**WHAT YOU SHOULD DO:** Exact repetition of the data below is required.
#### DATA UNDER STUDY
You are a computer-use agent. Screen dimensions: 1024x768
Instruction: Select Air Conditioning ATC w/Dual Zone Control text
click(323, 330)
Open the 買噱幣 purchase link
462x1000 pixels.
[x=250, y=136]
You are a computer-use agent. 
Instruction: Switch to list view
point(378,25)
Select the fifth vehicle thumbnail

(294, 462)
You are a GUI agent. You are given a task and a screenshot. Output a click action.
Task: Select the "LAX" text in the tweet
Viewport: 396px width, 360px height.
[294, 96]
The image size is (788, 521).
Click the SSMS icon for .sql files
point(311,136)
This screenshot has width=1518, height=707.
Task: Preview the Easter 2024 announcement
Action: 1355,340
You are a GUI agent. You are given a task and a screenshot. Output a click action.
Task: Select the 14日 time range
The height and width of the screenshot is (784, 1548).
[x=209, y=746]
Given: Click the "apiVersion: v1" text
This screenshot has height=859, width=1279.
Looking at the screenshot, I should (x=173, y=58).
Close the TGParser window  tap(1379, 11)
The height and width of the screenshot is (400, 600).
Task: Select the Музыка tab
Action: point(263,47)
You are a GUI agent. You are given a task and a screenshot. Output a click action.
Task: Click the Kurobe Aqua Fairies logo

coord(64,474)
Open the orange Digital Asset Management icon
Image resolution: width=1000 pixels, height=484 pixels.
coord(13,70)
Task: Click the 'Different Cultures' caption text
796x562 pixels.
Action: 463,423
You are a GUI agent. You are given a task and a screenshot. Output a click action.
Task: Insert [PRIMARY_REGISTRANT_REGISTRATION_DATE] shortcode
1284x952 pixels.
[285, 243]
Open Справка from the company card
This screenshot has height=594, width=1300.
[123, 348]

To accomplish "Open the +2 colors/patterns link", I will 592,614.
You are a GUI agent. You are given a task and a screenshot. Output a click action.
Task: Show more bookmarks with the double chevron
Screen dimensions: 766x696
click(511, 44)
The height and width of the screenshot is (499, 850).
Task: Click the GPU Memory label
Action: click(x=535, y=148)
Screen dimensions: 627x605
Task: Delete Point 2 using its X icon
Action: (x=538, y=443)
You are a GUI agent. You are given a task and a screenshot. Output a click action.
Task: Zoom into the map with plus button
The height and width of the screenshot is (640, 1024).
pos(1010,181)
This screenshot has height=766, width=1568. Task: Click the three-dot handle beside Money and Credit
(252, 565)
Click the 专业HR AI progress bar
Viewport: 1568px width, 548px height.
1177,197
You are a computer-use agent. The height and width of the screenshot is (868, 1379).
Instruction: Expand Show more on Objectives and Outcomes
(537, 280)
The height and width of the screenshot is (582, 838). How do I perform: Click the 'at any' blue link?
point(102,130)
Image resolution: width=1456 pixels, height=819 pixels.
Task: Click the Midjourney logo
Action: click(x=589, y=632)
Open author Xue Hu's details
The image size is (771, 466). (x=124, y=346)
########
**YOUR SOLUTION:**
You are a computer-use agent. Screen dimensions: 1024x768
Instruction: Select Air Conditioning ATC w/Dual Zone Control text
click(323, 330)
Open the 買噱幣 purchase link
462x1000 pixels.
[x=250, y=136]
You are a computer-use agent. 
Instruction: Switch to list view
point(378,25)
Select the fifth vehicle thumbnail

(294, 462)
You are a GUI agent. You are given a task and a screenshot. Output a click action.
Task: Select the "LAX" text in the tweet
Viewport: 396px width, 360px height.
[294, 96]
The image size is (788, 521).
Click the SSMS icon for .sql files
point(311,136)
This screenshot has width=1518, height=707.
Task: Preview the Easter 2024 announcement
Action: 1355,340
You are a GUI agent. You are given a task and a screenshot. Output a click action.
Task: Select the 14日 time range
The height and width of the screenshot is (784, 1548).
[x=209, y=746]
Given: Click the "apiVersion: v1" text
This screenshot has height=859, width=1279.
Looking at the screenshot, I should (x=173, y=58).
Close the TGParser window  tap(1379, 11)
The height and width of the screenshot is (400, 600).
Task: Select the Музыка tab
Action: point(263,47)
You are a GUI agent. You are given a task and a screenshot. Output a click action.
Task: Click the Kurobe Aqua Fairies logo

coord(64,474)
Open the orange Digital Asset Management icon
Image resolution: width=1000 pixels, height=484 pixels.
coord(13,70)
Task: Click the 'Different Cultures' caption text
796x562 pixels.
Action: 463,423
You are a GUI agent. You are given a task and a screenshot. Output a click action.
Task: Insert [PRIMARY_REGISTRANT_REGISTRATION_DATE] shortcode
1284x952 pixels.
[285, 243]
Open Справка from the company card
This screenshot has height=594, width=1300.
[123, 348]

To accomplish "Open the +2 colors/patterns link", I will 592,614.
You are a GUI agent. You are given a task and a screenshot. Output a click action.
Task: Show more bookmarks with the double chevron
Screen dimensions: 766x696
click(511, 44)
The height and width of the screenshot is (499, 850).
Task: Click the GPU Memory label
Action: click(x=535, y=148)
Screen dimensions: 627x605
Task: Delete Point 2 using its X icon
Action: (x=538, y=443)
You are a GUI agent. You are given a task and a screenshot. Output a click action.
Task: Zoom into the map with plus button
The height and width of the screenshot is (640, 1024).
pos(1010,181)
This screenshot has height=766, width=1568. Task: Click the three-dot handle beside Money and Credit
(252, 565)
Click the 专业HR AI progress bar
Viewport: 1568px width, 548px height.
1177,197
You are a computer-use agent. The height and width of the screenshot is (868, 1379).
Instruction: Expand Show more on Objectives and Outcomes
(537, 280)
The height and width of the screenshot is (582, 838). How do I perform: Click the 'at any' blue link?
point(102,130)
Image resolution: width=1456 pixels, height=819 pixels.
Task: Click the Midjourney logo
Action: click(x=589, y=632)
Open author Xue Hu's details
The image size is (771, 466). (x=124, y=346)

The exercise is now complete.